Now, let’s consider katas from the other arts mentioned in part one, TKD and Karate. The forms used in Tae Kwon Do and Coszacks Karate vary greatly from the advanced Kenpo forms but share similarities to the lower-level Kenpo forms and sets, respectively. To start, we will focus on the TKD forms.
Tae Kwon Do forms, especially the earlier katas in the system, are built upon moving around a basic pattern with a simple block followed by a strike. For example, the first form is essentially a downward block followed by a step-through punch. The second form follows the same pattern, with a ball kick added to each action. (These forms are much like those of Shotokan Karate) As the forms become more advanced, the blocks become more varied, and the following strikes become more advanced in application.
The TKD forms are very different from the Kenpo forms. A major difference is the heavy use of their front stance and back stance. These are often done with the feet far apart and the knees deeply bent. (This varies depending upon the TKD federation.) To play devil’s advocate, trying to perform self-defense techniques in this fashion would likely prove ineffective and dangerous. The deep stance and chambered hands would be a major detriment in combat. The practitioner’s mobility and ability to deal with a secondary attack from an adversary is extremely limited in this practice. This was something that troubled me greatly when I first began my study of TKD.
Eventually, I was able to justify in my mind the stylistic considerations of the TKD forms as a means of developing leg strength and flexibility. After this change in mindset, I was better able to assimilate the improved kicking strength and advanced targeting from the many repetitions of the forms. The other benefit of the deep stance transitions is the development of hip rotation on punches, thus increasing punching power. For self-defense training purposes, I found the main benefits of TKD kata training to be improved leg strength, flexibility and punching power.
Moving on to the Karate forms, my first exposure to the Martial Arts was Coszacks Karate. It should be noted that Coszacks Karate is an American Marital Art influenced by multiple arts, with its strongest and most pronounced roots in Shorin-Ryu Karate. What’s interesting is that the Coszacks system is heavily Kumite focused, and the Katas are unique to their system, sharing little similarities to traditional karate. The best comparison of the Coszacks Karate forms is that of the “sets” of American Kenpo.
In American Kenpo, the sets focus on one objective and work through the many options available to that focus. For instance, In American Kenpo there are “blocking sets one and two,” “striking sets one and two,” and “finger sets one and two” to name just a few of the sets. As the names imply, each set focuses solely on either blocks, punches, or open hand strikes respectively. The sets are performed predominantly from a horse stance, though movement out of horse stance does happen in some instances. Coszacks Karate mirrors this style of training in their katas. The majority of the katas are performed from the horse stance, but the forms do have the practitioner chance directionally.

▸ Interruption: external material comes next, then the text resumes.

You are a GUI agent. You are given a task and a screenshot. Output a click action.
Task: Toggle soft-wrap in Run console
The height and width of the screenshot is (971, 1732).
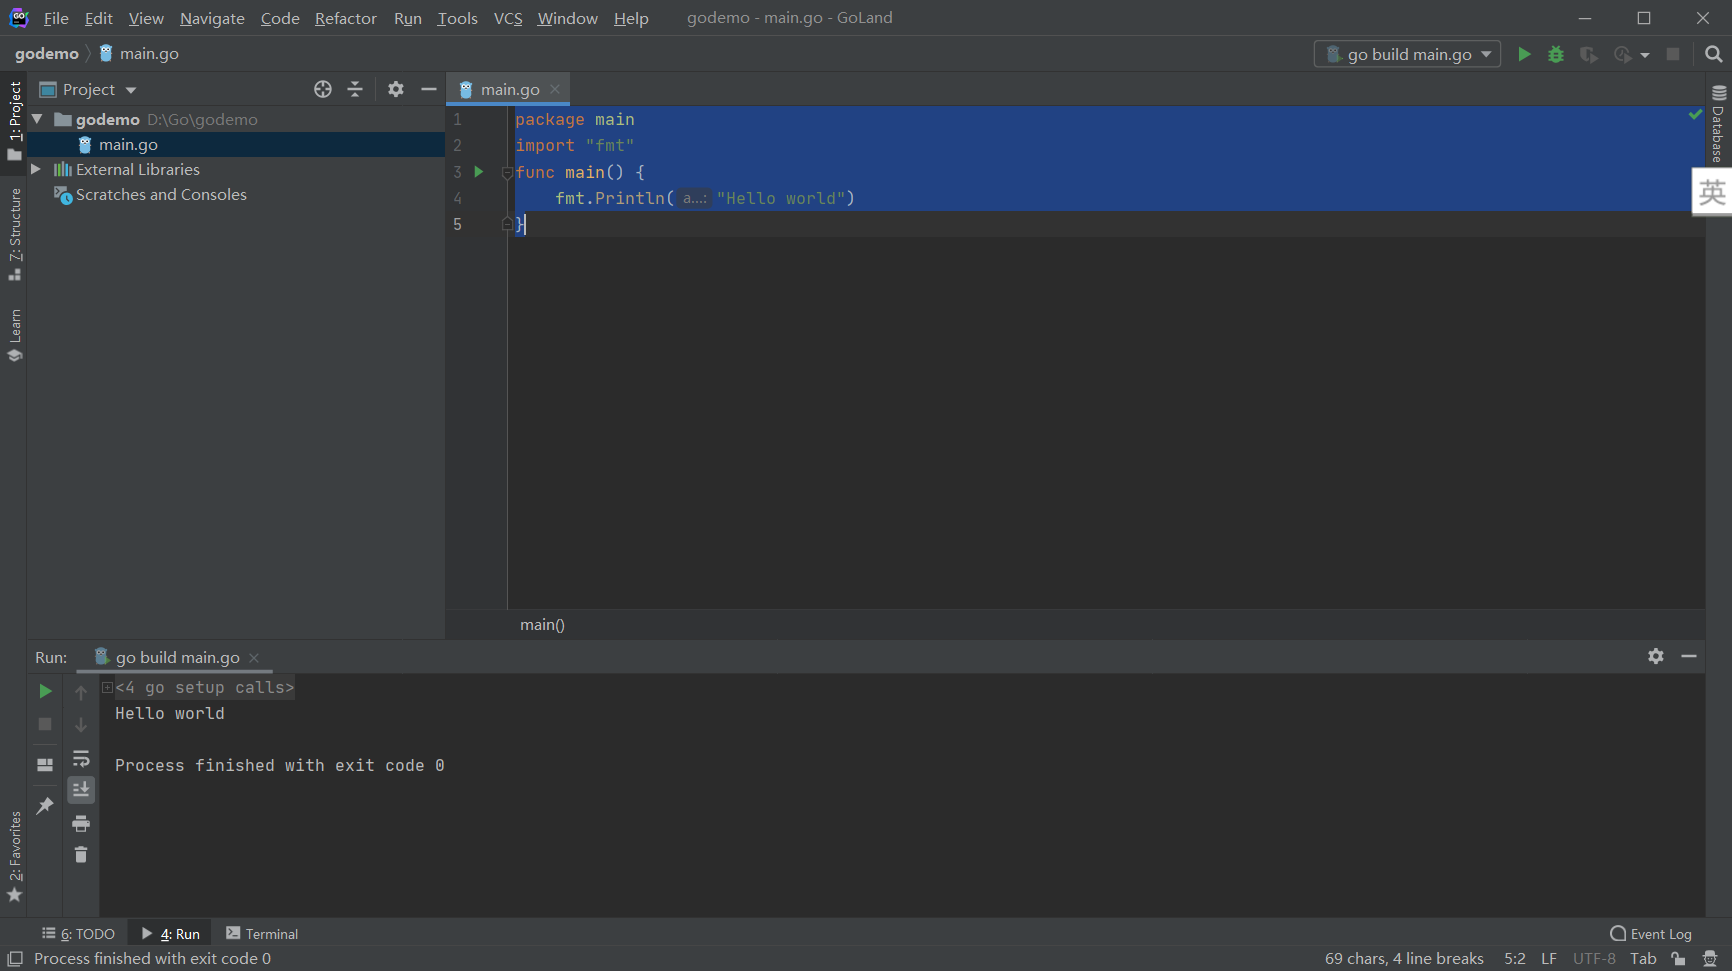81,758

As the Coszacks practitioner works his way up through the forms, more actual fight like movement and advanced strikes are added. Blocks and intricate footwork, though occasionally observed, are not heavily present in their forms. In a nutshell, the Coszacks Karate forms are designed mainly to teach the various strikes to be used in the system. The positive impact this can have on real-life self-defense situations is the engrained formation and deployment of weapons when needed. One could deduce from the Coszacks’ forms that perhaps their philosophy is “the best defense is a great offense.”

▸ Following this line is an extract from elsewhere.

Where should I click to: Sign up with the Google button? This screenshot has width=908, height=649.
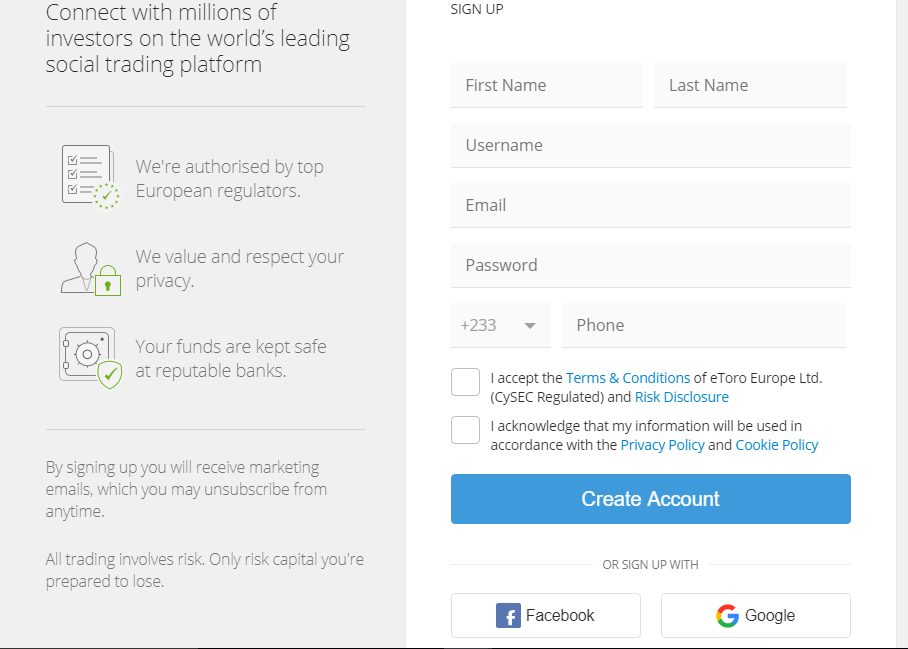pyautogui.click(x=755, y=615)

As I look back upon the lessons from my TMA forms training, I’m happy to say that the Coszacks Karate katas are excellent at developing the skill of weapon formation and basic delivery. The TKD forms are amazing at improving one’s leg strength and hip mobility (both very important for TKD’s specialty, kicking). And American Kenpo forms do a great job establishing footwork and basics of movement while simultaneously making the practitioner visualize and prepare for a multitude of altercation possibilities.
The lessons learned in forms combined with the other aspects of traditional martial arts training makes way for a more capable martial artist. The most important thing to remember while practicing forms is to hold the goal of your kata training in mind as you execute every move with clear intention and explosive intensity.